Records from a data collection:
***

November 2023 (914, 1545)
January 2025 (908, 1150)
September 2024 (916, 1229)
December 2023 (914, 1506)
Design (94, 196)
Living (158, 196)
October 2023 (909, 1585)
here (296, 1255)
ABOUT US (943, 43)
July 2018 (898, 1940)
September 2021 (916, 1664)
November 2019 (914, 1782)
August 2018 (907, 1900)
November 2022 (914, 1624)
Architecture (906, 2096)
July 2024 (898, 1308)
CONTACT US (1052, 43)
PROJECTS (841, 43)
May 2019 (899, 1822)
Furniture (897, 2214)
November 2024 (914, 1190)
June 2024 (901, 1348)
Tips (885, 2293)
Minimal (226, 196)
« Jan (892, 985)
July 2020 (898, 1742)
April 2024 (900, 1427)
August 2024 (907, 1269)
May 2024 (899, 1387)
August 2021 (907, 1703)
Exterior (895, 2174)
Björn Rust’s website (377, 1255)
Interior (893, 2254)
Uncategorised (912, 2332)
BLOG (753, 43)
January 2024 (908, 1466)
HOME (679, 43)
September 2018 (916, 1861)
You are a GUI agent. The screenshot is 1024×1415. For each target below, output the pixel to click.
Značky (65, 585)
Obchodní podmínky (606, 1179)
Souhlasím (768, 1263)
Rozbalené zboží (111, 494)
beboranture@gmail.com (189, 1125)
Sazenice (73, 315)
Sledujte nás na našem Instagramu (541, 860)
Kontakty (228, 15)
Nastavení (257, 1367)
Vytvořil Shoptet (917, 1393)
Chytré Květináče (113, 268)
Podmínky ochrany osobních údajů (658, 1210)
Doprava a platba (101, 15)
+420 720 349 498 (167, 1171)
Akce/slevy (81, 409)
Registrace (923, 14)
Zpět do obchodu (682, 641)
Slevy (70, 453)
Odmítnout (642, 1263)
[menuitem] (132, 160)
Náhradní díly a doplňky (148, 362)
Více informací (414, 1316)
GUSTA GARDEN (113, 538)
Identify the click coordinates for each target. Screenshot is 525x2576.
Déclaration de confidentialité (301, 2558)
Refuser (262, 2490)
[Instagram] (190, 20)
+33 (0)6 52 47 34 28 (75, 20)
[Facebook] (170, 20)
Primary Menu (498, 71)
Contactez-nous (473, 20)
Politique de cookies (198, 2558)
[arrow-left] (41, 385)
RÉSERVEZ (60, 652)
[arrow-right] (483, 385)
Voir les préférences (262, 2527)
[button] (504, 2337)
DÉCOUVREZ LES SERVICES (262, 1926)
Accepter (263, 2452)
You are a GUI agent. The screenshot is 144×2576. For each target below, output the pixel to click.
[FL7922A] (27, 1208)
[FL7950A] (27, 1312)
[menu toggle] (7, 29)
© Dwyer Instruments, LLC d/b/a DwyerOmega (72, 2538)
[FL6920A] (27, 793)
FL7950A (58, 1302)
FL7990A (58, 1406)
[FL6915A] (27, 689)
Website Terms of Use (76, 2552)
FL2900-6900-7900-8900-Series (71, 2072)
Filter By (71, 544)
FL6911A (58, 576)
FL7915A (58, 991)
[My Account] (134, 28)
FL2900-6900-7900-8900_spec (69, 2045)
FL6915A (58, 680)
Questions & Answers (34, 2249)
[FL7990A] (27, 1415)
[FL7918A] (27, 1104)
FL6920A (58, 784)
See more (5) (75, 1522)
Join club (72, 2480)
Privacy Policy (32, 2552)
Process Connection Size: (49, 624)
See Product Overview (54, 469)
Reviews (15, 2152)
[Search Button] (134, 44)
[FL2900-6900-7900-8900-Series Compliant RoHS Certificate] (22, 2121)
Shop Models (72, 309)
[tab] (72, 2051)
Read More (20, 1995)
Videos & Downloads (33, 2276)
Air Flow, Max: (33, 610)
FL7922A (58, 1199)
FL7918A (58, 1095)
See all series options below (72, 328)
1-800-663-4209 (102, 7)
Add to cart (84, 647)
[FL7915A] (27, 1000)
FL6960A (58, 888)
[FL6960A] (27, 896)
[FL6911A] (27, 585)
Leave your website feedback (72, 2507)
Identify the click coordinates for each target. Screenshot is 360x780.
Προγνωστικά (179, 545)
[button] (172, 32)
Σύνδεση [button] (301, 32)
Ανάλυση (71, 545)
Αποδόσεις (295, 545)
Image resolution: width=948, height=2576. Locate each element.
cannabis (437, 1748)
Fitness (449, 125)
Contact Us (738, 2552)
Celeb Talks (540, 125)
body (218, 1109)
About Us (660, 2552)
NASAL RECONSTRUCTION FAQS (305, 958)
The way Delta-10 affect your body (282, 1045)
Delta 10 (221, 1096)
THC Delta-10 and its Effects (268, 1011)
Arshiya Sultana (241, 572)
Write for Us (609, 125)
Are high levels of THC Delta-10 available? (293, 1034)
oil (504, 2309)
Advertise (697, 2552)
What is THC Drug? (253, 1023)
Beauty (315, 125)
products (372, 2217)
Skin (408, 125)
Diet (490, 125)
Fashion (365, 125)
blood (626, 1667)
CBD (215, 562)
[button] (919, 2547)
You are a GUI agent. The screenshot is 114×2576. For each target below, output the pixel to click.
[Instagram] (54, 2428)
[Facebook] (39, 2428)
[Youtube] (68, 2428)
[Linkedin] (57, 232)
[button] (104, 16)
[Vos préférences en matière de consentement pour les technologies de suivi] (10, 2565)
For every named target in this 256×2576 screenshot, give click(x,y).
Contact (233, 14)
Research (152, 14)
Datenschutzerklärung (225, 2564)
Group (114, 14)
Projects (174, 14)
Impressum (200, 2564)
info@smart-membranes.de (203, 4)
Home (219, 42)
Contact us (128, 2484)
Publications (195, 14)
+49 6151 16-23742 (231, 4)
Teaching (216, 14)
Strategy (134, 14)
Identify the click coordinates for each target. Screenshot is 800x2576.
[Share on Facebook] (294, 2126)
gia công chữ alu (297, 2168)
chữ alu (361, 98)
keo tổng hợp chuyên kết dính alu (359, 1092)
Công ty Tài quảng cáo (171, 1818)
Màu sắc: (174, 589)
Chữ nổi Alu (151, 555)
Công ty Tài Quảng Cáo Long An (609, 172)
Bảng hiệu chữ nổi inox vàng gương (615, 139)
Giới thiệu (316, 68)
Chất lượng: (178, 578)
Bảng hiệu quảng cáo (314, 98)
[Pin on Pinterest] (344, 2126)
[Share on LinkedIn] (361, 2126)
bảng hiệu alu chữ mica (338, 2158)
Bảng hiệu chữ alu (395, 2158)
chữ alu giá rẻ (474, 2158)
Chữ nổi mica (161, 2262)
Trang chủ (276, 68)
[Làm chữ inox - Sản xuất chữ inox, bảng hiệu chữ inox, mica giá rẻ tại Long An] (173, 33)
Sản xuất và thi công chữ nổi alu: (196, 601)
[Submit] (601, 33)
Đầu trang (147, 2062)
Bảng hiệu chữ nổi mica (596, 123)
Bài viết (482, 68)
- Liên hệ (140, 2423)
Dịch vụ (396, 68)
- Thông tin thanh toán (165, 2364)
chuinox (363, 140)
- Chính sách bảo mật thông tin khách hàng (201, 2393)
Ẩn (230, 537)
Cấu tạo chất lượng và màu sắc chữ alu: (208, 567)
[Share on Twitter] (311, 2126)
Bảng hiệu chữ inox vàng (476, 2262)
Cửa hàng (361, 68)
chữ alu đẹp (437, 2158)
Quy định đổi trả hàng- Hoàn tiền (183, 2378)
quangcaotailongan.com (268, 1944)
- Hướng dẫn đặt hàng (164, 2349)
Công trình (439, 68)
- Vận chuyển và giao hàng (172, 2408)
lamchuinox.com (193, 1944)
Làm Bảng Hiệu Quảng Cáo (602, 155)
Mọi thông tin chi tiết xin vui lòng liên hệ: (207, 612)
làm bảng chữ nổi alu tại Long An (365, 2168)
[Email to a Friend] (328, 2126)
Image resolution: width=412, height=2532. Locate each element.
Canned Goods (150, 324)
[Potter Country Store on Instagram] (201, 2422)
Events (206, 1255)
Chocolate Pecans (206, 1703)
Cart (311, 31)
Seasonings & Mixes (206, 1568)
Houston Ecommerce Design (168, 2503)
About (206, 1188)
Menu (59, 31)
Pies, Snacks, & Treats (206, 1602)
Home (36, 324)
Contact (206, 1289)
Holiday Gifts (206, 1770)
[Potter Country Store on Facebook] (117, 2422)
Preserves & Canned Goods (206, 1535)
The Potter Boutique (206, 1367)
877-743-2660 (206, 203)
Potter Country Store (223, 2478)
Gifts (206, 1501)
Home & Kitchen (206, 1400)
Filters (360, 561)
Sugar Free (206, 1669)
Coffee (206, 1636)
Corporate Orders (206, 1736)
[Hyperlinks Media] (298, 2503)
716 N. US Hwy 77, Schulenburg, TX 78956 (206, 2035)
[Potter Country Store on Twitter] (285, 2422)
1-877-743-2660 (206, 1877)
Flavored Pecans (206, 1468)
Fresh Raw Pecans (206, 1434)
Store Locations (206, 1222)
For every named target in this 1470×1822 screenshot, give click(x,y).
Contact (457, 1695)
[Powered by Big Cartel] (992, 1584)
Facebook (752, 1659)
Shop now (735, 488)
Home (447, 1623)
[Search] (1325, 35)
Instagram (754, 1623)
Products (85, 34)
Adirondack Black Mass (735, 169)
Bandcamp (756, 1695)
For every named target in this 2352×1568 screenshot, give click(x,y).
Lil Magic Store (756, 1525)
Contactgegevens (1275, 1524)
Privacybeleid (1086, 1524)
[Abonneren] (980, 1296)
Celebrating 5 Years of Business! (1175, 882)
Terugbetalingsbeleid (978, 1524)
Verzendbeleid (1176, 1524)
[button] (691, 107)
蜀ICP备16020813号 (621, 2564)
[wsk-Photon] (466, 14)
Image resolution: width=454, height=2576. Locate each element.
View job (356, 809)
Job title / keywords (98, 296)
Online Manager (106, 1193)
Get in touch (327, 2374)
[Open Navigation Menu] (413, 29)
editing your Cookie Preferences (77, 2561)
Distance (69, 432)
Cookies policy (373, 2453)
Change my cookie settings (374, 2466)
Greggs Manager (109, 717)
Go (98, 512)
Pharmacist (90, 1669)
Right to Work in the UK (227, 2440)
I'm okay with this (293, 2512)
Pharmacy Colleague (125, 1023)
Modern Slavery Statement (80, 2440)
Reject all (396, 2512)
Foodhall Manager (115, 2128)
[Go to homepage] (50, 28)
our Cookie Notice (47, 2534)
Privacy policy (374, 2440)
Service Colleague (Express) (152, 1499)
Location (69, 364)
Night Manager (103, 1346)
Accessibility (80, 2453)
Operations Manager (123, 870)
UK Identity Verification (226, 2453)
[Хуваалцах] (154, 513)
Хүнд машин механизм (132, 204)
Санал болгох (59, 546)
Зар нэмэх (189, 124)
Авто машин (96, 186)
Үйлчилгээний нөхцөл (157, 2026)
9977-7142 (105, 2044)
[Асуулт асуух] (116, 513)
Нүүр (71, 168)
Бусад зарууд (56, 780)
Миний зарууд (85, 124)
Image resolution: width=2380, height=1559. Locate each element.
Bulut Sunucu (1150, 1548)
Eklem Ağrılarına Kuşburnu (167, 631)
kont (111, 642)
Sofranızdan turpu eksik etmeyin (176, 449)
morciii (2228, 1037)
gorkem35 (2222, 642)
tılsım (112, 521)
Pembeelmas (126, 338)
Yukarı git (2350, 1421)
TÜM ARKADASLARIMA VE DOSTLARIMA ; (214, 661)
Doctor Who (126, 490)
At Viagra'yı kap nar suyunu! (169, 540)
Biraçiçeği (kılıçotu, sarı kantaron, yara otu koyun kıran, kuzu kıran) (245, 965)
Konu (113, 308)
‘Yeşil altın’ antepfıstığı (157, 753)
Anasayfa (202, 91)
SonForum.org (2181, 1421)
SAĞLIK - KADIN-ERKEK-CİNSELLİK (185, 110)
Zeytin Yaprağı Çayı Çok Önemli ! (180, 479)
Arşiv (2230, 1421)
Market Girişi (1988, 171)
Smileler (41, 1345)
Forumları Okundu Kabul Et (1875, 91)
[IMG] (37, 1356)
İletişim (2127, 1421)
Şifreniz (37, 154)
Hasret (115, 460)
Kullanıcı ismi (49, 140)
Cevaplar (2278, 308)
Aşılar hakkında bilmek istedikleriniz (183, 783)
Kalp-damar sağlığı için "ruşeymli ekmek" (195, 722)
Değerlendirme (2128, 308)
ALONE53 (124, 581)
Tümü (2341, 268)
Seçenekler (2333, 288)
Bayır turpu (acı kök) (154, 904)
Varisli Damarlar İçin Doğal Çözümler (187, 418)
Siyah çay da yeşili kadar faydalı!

***

▸ DESCRIPTION OF THE TASK
Every line from the first entry to the line containing "CONTACT US (1052, 43)" should be transcribed exactly, and nothing beyond it.

▸ TASK OUTPUT
November 2023 (914, 1545)
January 2025 (908, 1150)
September 2024 (916, 1229)
December 2023 (914, 1506)
Design (94, 196)
Living (158, 196)
October 2023 (909, 1585)
here (296, 1255)
ABOUT US (943, 43)
July 2018 (898, 1940)
September 2021 (916, 1664)
November 2019 (914, 1782)
August 2018 (907, 1900)
November 2022 (914, 1624)
Architecture (906, 2096)
July 2024 (898, 1308)
CONTACT US (1052, 43)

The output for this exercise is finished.